A esperança é que a vitória pela Amazon possa simbolizar o renascimento da cidade das montadoras. Para as autoridades locais, só de ficar entre as finalistas já seria interessante, como publicidade. “Imagine o prestígio que não teremos nas próximas ofertas se conseguirmos dizer que fomos uma das finalistas no caso da Amazon”, diz Sandy Baruah, presidente da Câmara de Comércio e Indústria de Detroit. Algumas campanhas ousadas ganham repercussão nacional. Birgminhan, no Estado de Alabama, construiu três réplicas enormes de caixas da Amazon pelas ruas.

Amazon City?: Jason Lary, prefeito de Stonecrest, no estado da Georgia, prometeu desanexar uma área do município, entregar para a empresa de tecnologia e rebatizar o local com o nome da Amazon (Crédito:Divulgação)

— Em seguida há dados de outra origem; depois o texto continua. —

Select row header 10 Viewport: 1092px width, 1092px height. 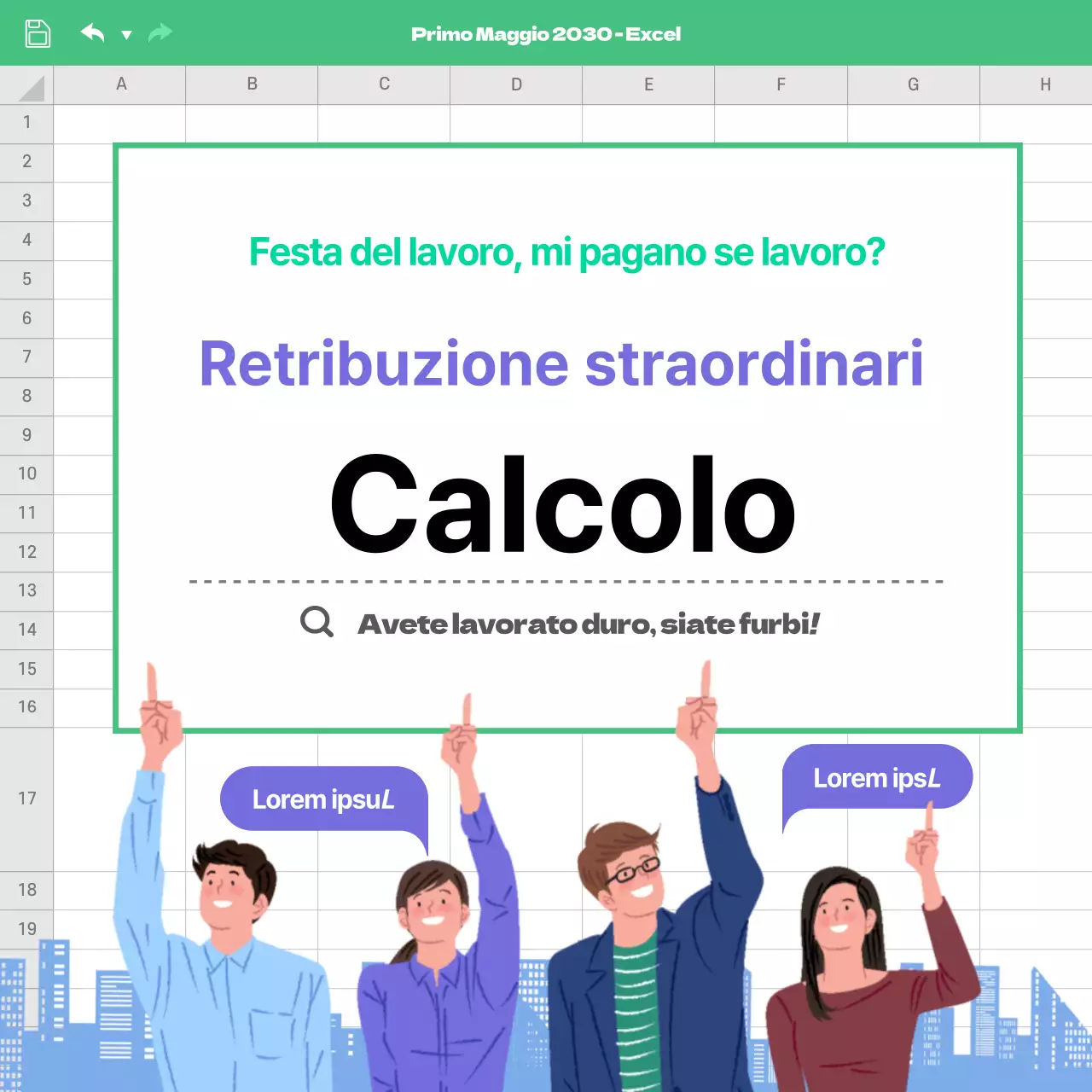pos(26,473)
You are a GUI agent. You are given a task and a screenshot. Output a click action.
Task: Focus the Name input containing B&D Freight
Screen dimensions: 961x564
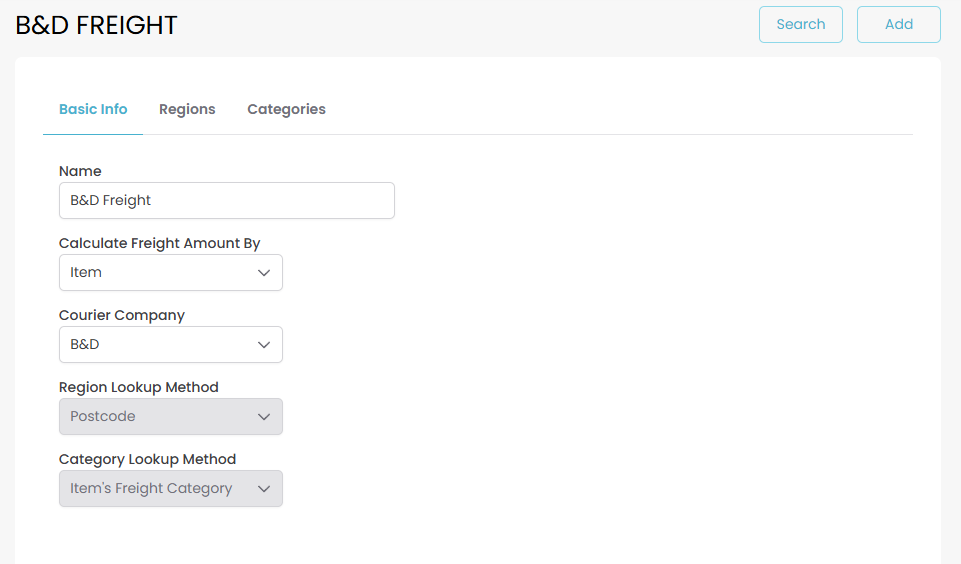(x=226, y=200)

A cidade de Tucson, no Arizona, enviou um cacto de mais de seis metros para a sede atual da companhia – a empresa rejeitou a oferta. O prefeito de Stonecrest, no Estado de Georgia, prometeu desanexar uma área da cidade e criar um município com o nome do grupo. Em Kansas City, Missouri, o chefe do Executivo gravou um vídeo enquanto fazia a revisão de compra de 1.000 produtos. Em Nova York, a campanha de marketing tem chamado a atenção. Todos os dias, durante alguns minutos da noite, tradicionais prédios de Manhattan, como o Empire State Building, são iluminados com a cor laranja da Amazon para sinalizar que a maior cidade dos Estados Unidos está pronta para recebê-la.

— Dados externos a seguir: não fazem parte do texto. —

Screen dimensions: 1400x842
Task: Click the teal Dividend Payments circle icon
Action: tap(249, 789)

OPOSIÇÃO As loucuras feitas por prefeitos revelam a influência e o poder de barganha da empresa. A gigante do e-commerce é hoje a terceira maior varejista do mundo no ranking da revista Forbes, atrás de Walmart e CVS (rede de drogarias). Seu valor de mercado é de US$ 531 bilhões. Aos 53 anos, o fundador Bezos ultrapassou Bill Gates e tornou-se o homem mais rico do planeta neste ano, segundo levantamento da Bloomberg, com uma fortuna de US$ 94 bilhões. O gigantismo dos números embasa críticas de diversos grupos em meio à euforia pela nova sede.

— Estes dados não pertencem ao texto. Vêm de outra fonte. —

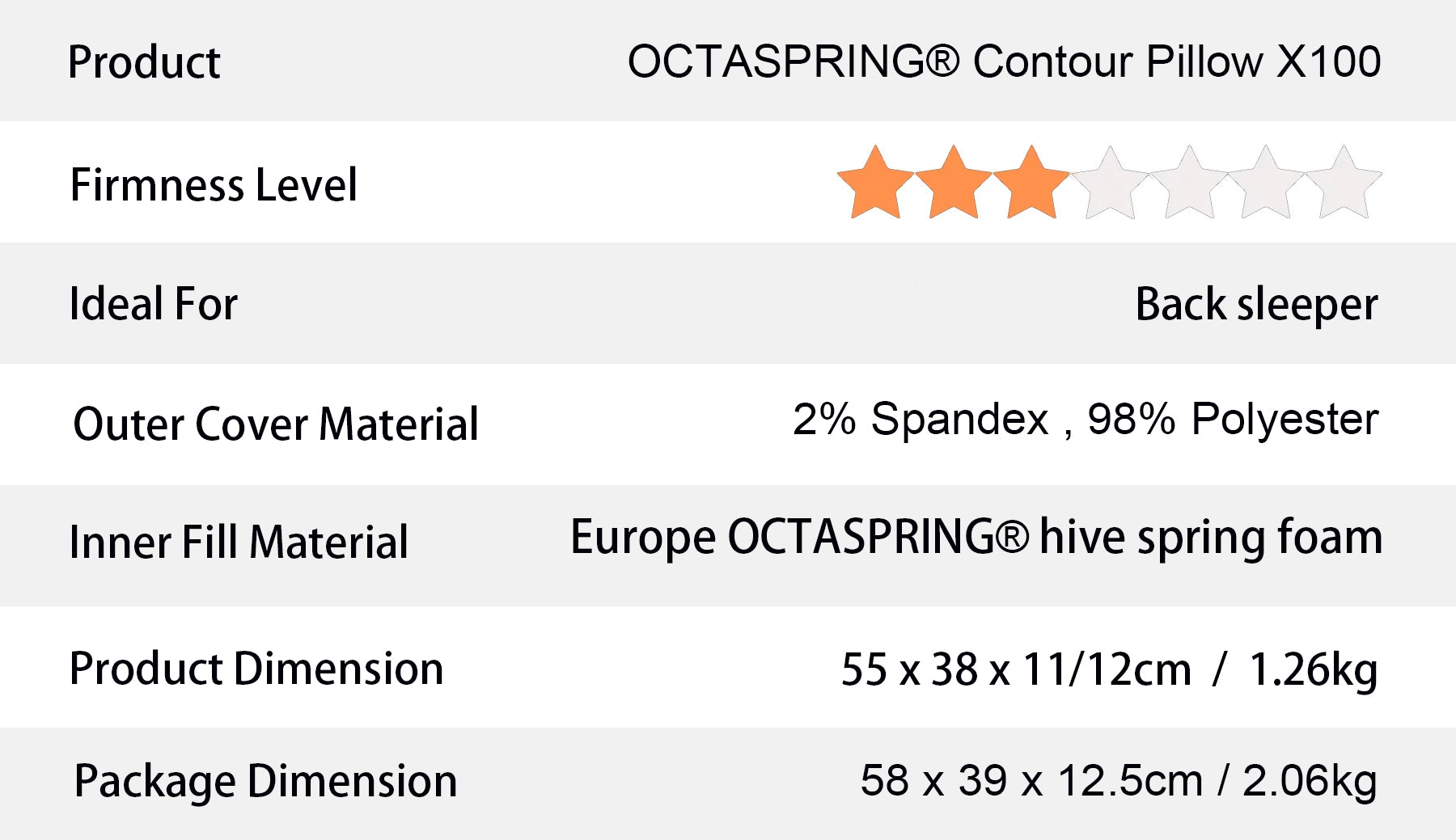Image resolution: width=1456 pixels, height=840 pixels.
Task: Click the Product Dimension label
Action: pos(256,669)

Jennifer Preston-bell (à dir.) e sua irmã terry, moradoras do Villa Park, em Chicago: “Qualquer coisa que nos traga empregos de qualidade é positivo” (Crédito:Divulgação)

Especialistas refutam a necessidade de benefícios fiscais a empresas do porte da Amazon num momento em que o desemprego está em baixas históricas nos Estados Unidos. Também há críticas quanto a falta de transparência nas propostas. Num dos casos mais notórios, o Estado de New Jersey afirmou estar disposto a conceder uma oferta de até US$ 7 bilhões em vantagens para a companhia. Ainda é cedo para traçar estimativas, mas os analistas acreditam que essa possa ser a maior renúncia fiscal da história americana. “A guerra fiscal não é um problema novo, mas a Amazon elevou o processo para outro nível”, afirma Greg LeRoy, diretor da ONG Good Jobs First, que mapeia a guerra fiscal.

Uma coalização de mais de 70 entidades representativas da sociedade civil escreveu uma carta a Bezos e às autoridades para não abraçarem a oportunidade a qualquer custo. Eles cobram da Amazon mais transparência na negociação de benefícios, no pagamento de impostos e na inclusão de minorias na força de trabalho. Há ainda um temor de que a instalação da nova sede acabe elevando demais os custos para moradia. “Nós amamos empregos, amamos tecnologia e amamos conveniência, mas o que vocês estão procurando vai afetar todas as partes das nossas cidades”, afirma a carta. “Nós construímos essas cidades e queremos ter certeza de que continuarão sendo nossas.”